In our last blog post we introduced our problem set, loaded in our data, and performed some initial review and preparation. This week, let's dig into the data a bit more and get a sense for what we're working with - this process is called Exploratory Data Analysis.
To review last post's progress, we:
- prepared our environment
- loaded our base data
- took a high level look at the data
- formulated some initial impressions about what we're working with
- split our data into a train set and a test set
In this post, we will clean up our data, and explore it a bit more to develop the baseline understanding that we need to develop an effective model.
Clean Data
First things first, let's clean up the data that we loaded at the end of last week.
Drop Data
The primary thing that we will do is remove data that we don't want to work with.
Some of our data sources may not contain values for Alaska, Hawaii, or Puerto Rico - in particular, it easier to work with Multi-Resolution Land Characteristics data for the continental United States, than to include Alaska, Hawaii, and Purto Rico.

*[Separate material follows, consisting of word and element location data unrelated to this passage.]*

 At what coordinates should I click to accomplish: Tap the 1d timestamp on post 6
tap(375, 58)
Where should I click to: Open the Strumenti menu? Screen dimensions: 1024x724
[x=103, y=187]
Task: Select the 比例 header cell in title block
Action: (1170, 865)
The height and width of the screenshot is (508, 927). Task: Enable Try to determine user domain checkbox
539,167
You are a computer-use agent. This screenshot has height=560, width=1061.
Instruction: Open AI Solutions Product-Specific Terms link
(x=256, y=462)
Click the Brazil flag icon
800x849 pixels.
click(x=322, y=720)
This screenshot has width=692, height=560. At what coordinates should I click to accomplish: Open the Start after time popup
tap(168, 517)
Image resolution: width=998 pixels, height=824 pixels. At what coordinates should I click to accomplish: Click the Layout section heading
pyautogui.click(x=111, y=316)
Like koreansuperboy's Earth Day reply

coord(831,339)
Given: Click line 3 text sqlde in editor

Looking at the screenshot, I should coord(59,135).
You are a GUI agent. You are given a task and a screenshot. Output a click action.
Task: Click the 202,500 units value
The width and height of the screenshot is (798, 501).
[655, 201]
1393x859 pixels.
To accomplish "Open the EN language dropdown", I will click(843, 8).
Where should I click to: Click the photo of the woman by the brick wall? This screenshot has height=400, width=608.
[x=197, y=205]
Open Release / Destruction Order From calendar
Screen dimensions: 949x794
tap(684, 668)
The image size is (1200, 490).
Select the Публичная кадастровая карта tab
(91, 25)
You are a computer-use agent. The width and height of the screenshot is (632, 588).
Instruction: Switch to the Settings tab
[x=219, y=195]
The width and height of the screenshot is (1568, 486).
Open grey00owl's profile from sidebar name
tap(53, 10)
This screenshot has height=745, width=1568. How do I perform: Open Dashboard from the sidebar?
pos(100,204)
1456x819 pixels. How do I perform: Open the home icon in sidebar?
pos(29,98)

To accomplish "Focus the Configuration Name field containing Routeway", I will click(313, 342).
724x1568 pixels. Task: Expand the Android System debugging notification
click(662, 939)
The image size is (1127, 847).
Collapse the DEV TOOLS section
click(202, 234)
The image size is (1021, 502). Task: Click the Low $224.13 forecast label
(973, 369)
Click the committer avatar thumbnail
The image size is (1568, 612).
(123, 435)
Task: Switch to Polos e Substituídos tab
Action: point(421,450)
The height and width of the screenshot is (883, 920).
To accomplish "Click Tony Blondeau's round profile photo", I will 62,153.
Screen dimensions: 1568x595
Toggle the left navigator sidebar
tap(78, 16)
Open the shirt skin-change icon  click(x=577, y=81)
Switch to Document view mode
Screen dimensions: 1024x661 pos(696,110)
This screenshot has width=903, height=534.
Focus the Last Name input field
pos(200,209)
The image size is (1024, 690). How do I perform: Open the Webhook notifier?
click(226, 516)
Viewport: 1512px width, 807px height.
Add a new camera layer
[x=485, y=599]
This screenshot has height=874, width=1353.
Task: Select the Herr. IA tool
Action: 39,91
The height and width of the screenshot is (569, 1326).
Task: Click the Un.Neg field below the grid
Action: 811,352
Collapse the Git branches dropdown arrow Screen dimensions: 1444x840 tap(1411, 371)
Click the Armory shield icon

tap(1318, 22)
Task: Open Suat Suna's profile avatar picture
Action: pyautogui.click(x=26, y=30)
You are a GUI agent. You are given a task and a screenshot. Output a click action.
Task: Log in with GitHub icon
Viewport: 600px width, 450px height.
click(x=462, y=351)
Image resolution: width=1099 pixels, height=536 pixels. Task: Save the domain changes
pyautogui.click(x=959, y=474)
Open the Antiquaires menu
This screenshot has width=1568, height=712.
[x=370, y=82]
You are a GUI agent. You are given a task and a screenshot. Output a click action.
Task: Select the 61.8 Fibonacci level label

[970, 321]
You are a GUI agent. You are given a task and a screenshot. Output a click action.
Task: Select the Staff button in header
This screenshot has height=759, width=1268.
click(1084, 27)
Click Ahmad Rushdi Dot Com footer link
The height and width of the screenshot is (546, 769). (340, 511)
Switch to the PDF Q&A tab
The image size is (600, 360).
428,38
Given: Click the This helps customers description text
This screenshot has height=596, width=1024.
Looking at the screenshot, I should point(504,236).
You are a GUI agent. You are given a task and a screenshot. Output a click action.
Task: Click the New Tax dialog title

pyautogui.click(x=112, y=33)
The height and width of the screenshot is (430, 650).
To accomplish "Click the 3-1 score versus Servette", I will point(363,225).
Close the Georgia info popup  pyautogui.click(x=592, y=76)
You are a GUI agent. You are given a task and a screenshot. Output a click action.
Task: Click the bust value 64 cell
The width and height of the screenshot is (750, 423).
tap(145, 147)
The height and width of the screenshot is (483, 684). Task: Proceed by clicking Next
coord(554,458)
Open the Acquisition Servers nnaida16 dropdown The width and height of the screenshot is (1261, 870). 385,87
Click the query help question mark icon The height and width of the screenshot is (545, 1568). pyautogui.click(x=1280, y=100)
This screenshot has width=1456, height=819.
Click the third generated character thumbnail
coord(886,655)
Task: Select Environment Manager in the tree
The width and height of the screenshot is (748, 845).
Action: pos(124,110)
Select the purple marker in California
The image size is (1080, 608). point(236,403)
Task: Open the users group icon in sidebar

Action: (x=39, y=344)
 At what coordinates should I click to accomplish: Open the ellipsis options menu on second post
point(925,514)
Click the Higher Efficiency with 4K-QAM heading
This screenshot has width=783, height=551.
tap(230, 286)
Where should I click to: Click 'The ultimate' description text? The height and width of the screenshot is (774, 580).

To simplify the problem set a bit, let's remove data from those states from both our train and test sets.
for key, dataframe in fires_df.items():
drop_index = fires_df[key][
(fires_df[key].STATE == "AK") |
(fires_df[key].STATE == "PR") |
(fires_df[key].STATE == "HI")].index
fires_df[key].drop(drop_index, inplace=True)
Since we're building a model to predict the cause of a wildfire, fires whose cause is unknown to us is not very interesting. Let's drop it.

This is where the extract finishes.